Ordigno inesploso rinvenuto stamane a Sant’Atto di Teramo durante dei lavori in strada. Evacuate per tre ore alcune abitazioni
Si tratta di una sorta di bomba artigianale, molto probabilmente residuo di un piccolo deposito di esplosivi negli anni ’40. È stato rinvenuto questa mattina da alcuni operai durante gli scavi per lavori di riparazione di una tubazione nei pressi di un complesso abitativo popolare nella frazione di Sant’Atto di Teramo.

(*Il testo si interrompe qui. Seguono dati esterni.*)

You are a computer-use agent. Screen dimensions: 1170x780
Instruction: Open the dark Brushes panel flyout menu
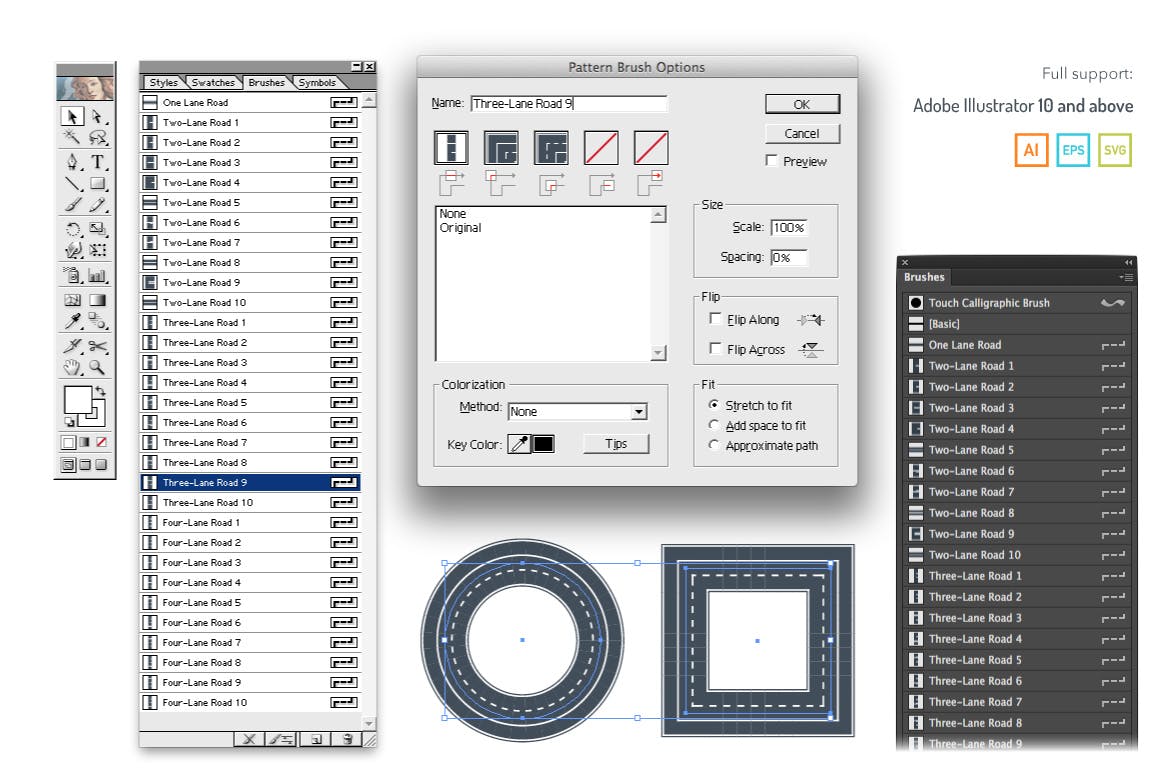[x=1126, y=277]
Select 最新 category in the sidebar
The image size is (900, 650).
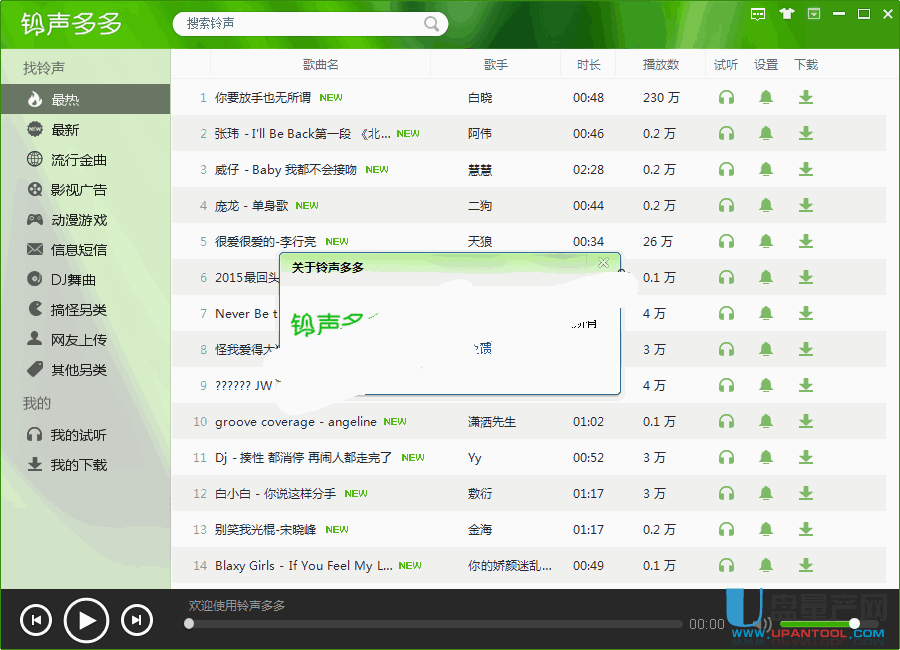click(65, 130)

L’area è stata immediatamente isolata e messa in sicurezza ed è stata disposta l’evacuazione di alcune unità immobiliari, per un totale di una trentina di residenti, in attesa delle operazioni di rimozione da parte degli artificieri dei carabinieri del comando regionale di Chieti, intervenuti sul
posto.
L’ordigno, ritenuto altamente pericoloso proprio per la sua fattura artigianale, era in pessime condizioni di conservazione, sotto pochi centimetri di terra. Il personale dell’Arma specializzato lo ha prelevato e trasferito in luogo idoneo per renderlo innocuo. Gli abitanti hanno potuto fare rientro nelle loro abitazioni dopo circa tre ore, attorno a mezzogiorno.